Giving students these types of experiences provides a realistic picture of the current medical landscape and an opportunity to gain a complete view of what interacting with the medical system is like for the majority of Americans.

The medical system is rapidly changing and medical schools are struggling to keep up with the pace. This accelerated change and emphasis on science has not addressed the rampant disparities seen in the health system. Advocacy has been lost in the medical curriculum and students are not being adequately trained as advocates. We believe that building advocacy into the medical curriculum can address some of these disparities and create physicians who are capable of treating a diverse population with many different experiences.

 

Zachary Paul Wargo Smothers is a medical student at Duke University School of Medicine.

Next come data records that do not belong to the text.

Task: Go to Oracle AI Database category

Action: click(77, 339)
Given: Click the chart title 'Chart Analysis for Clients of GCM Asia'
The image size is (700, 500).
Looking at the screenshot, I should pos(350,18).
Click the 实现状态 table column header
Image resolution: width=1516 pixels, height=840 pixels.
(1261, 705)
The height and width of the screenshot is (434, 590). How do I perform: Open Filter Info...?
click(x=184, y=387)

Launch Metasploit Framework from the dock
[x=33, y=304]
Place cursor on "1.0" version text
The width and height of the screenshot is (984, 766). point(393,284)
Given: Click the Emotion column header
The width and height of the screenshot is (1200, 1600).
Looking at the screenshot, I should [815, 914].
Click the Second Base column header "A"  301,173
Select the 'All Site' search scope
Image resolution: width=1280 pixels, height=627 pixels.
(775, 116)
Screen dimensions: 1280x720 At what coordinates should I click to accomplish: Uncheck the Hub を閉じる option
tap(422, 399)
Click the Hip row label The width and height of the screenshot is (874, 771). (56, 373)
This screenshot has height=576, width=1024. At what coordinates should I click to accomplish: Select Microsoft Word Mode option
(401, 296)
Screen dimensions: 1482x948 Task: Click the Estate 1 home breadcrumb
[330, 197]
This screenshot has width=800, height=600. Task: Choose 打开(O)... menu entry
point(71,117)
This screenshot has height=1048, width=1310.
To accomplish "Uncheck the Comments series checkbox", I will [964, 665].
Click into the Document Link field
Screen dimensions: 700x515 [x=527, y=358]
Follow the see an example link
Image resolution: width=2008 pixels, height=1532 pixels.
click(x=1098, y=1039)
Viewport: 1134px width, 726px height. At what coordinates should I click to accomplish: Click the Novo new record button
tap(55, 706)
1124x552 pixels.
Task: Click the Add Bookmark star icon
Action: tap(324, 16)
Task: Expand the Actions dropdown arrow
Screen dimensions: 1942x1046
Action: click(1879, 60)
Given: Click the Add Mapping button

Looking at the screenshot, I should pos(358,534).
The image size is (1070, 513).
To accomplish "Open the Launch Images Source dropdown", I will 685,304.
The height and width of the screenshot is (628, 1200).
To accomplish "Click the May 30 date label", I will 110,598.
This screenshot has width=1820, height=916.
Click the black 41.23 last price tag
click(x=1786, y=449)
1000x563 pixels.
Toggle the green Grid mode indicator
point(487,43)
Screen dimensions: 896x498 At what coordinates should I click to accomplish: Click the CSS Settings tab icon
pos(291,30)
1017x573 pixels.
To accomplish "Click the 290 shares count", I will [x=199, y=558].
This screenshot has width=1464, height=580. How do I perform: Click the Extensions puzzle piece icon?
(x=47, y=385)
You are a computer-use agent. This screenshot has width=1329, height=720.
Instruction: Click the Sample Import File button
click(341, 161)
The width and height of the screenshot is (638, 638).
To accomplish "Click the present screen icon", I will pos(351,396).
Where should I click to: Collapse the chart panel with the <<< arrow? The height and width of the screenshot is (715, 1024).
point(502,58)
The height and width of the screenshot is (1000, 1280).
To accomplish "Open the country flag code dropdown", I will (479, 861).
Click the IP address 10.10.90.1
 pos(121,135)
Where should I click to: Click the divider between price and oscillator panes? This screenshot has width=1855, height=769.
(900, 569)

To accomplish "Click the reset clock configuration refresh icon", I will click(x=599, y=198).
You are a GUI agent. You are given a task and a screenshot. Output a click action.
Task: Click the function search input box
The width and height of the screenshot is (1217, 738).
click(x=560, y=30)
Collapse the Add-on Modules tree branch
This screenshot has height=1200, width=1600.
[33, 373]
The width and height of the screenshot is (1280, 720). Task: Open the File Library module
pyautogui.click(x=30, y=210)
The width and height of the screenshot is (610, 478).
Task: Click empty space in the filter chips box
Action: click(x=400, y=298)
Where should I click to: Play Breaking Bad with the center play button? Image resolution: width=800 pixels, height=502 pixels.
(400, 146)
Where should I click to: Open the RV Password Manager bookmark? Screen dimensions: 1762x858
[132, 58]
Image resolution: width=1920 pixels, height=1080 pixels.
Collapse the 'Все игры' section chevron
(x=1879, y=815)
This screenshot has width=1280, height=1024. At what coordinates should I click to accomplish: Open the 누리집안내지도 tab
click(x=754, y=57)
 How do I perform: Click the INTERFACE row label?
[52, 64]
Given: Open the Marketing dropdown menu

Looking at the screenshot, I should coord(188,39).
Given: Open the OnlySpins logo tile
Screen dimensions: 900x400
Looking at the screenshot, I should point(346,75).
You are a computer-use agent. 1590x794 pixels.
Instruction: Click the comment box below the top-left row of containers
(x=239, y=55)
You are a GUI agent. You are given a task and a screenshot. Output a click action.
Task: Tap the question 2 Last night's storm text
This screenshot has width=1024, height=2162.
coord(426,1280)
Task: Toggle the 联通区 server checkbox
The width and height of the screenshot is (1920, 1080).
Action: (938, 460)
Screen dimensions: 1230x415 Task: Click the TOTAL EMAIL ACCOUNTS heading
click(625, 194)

Competing interests: None declared.

 

 

Delbert Raye Wigfall is associate dean for medical education, professor of paediatrics, Duke University School of Medicine

Competing interests: None declared.

 

References:

  1. U.S. Census Bureau. Income And Poverty in the United States. 2014. Washington, D.C.: U.S. Government Printing Office; 2015 p. 60-252.
  2. The Henry J. Kaiser Family Foundation. Key Facts on Health and Healthcare By Race and Ethnicity [Internet]. Menlo, CA: Kaiser Family Foundation; 2016. Available from: http://files.kff.org/attachment/Chartpack-Key-Facts-on-Health-and-Health-Care-by-Race-and-Ethnicity
  3. The Henry J. Kaiser Family Foundation. Health and Access to Care And Coverage for Lesbian, Gay, Bisexual, And Transgender (LGBT) Individuals In The U.S.[Internet]. Menlo, CA: Kaiser Family Foundation; 2018. Available from: https://www.kff.org/disparities-policy/issue-brief/health-and-access-to-care-and-coverage-for-lesbian-gay-bisexual-and-transgender-individuals-in-the-u-s/. Accessed 9 July 2018.
  4. Dzau V, Cho A, ElLaissi W, Yoediono Z, Sangvai D, Shah B et al. Transforming Academic Health Centers for an Uncertain Future. New England Journal of Medicine. 2013;369(11):991-993.